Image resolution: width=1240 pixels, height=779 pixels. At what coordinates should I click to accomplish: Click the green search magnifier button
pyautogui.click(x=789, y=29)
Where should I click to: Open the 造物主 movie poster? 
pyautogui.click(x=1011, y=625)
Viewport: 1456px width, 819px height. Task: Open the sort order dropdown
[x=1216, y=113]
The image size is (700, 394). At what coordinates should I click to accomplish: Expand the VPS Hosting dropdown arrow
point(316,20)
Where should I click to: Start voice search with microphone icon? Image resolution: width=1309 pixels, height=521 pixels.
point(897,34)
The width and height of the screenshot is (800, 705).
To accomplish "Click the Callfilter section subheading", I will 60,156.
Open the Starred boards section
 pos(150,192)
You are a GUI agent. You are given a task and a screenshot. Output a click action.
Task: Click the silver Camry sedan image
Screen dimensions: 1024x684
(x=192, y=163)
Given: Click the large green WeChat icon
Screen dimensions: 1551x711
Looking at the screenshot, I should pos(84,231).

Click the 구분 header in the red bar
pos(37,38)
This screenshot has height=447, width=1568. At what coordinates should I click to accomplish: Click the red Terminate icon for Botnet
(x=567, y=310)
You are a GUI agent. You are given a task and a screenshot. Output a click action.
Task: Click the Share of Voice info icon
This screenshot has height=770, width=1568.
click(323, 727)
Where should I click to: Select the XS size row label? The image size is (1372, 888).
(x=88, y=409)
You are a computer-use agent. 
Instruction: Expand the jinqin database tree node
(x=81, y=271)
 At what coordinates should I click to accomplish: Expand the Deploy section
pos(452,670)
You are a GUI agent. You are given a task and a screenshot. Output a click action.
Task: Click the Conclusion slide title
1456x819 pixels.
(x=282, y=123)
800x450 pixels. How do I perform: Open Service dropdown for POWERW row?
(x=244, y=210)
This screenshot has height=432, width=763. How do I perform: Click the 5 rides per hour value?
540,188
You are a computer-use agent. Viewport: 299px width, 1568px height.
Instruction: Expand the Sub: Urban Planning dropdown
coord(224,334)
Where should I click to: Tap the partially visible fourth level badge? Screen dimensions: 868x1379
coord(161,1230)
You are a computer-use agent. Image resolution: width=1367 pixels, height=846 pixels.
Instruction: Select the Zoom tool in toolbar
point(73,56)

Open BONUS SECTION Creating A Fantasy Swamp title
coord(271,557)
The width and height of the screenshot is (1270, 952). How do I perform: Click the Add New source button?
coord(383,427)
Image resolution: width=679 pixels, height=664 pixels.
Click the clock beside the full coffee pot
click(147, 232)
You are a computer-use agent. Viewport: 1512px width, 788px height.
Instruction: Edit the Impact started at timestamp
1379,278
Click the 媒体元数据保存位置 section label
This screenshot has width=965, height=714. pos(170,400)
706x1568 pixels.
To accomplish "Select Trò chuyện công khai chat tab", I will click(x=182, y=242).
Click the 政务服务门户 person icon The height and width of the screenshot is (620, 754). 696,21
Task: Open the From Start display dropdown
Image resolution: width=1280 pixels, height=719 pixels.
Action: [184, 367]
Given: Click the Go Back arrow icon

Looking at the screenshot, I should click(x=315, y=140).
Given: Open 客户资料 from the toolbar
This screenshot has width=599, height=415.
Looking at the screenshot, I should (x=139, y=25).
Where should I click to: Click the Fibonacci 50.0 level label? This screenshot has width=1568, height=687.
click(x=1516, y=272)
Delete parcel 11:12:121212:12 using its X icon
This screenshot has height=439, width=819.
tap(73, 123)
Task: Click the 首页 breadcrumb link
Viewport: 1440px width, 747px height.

——

REQUIREMENT. Output the entire listing above without leaving out or altering anything.

ANSWER BOX.
Image resolution: width=1240 pixels, height=779 pixels. At what coordinates should I click to accomplish: Click the green search magnifier button
pyautogui.click(x=789, y=29)
Where should I click to: Open the 造物主 movie poster? 
pyautogui.click(x=1011, y=625)
Viewport: 1456px width, 819px height. Task: Open the sort order dropdown
[x=1216, y=113]
The image size is (700, 394). At what coordinates should I click to accomplish: Expand the VPS Hosting dropdown arrow
point(316,20)
Where should I click to: Start voice search with microphone icon? Image resolution: width=1309 pixels, height=521 pixels.
point(897,34)
The width and height of the screenshot is (800, 705).
To accomplish "Click the Callfilter section subheading", I will 60,156.
Open the Starred boards section
 pos(150,192)
You are a GUI agent. You are given a task and a screenshot. Output a click action.
Task: Click the silver Camry sedan image
Screen dimensions: 1024x684
(x=192, y=163)
Given: Click the large green WeChat icon
Screen dimensions: 1551x711
Looking at the screenshot, I should pos(84,231).

Click the 구분 header in the red bar
pos(37,38)
This screenshot has height=447, width=1568. At what coordinates should I click to accomplish: Click the red Terminate icon for Botnet
(x=567, y=310)
You are a GUI agent. You are given a task and a screenshot. Output a click action.
Task: Click the Share of Voice info icon
This screenshot has height=770, width=1568.
click(323, 727)
Where should I click to: Select the XS size row label? The image size is (1372, 888).
(x=88, y=409)
You are a computer-use agent. 
Instruction: Expand the jinqin database tree node
(x=81, y=271)
 At what coordinates should I click to accomplish: Expand the Deploy section
pos(452,670)
You are a GUI agent. You are given a task and a screenshot. Output a click action.
Task: Click the Conclusion slide title
1456x819 pixels.
(x=282, y=123)
800x450 pixels. How do I perform: Open Service dropdown for POWERW row?
(x=244, y=210)
This screenshot has height=432, width=763. How do I perform: Click the 5 rides per hour value?
540,188
You are a computer-use agent. Viewport: 299px width, 1568px height.
Instruction: Expand the Sub: Urban Planning dropdown
coord(224,334)
Where should I click to: Tap the partially visible fourth level badge? Screen dimensions: 868x1379
coord(161,1230)
You are a computer-use agent. Image resolution: width=1367 pixels, height=846 pixels.
Instruction: Select the Zoom tool in toolbar
point(73,56)

Open BONUS SECTION Creating A Fantasy Swamp title
coord(271,557)
The width and height of the screenshot is (1270, 952). How do I perform: Click the Add New source button?
coord(383,427)
Image resolution: width=679 pixels, height=664 pixels.
Click the clock beside the full coffee pot
click(147, 232)
You are a computer-use agent. Viewport: 1512px width, 788px height.
Instruction: Edit the Impact started at timestamp
1379,278
Click the 媒体元数据保存位置 section label
This screenshot has width=965, height=714. pos(170,400)
706x1568 pixels.
To accomplish "Select Trò chuyện công khai chat tab", I will click(x=182, y=242).
Click the 政务服务门户 person icon The height and width of the screenshot is (620, 754). 696,21
Task: Open the From Start display dropdown
Image resolution: width=1280 pixels, height=719 pixels.
Action: [184, 367]
Given: Click the Go Back arrow icon

Looking at the screenshot, I should click(x=315, y=140).
Given: Open 客户资料 from the toolbar
This screenshot has width=599, height=415.
Looking at the screenshot, I should (x=139, y=25).
Where should I click to: Click the Fibonacci 50.0 level label? This screenshot has width=1568, height=687.
click(x=1516, y=272)
Delete parcel 11:12:121212:12 using its X icon
This screenshot has height=439, width=819.
tap(73, 123)
Task: Click the 首页 breadcrumb link
Viewport: 1440px width, 747px height.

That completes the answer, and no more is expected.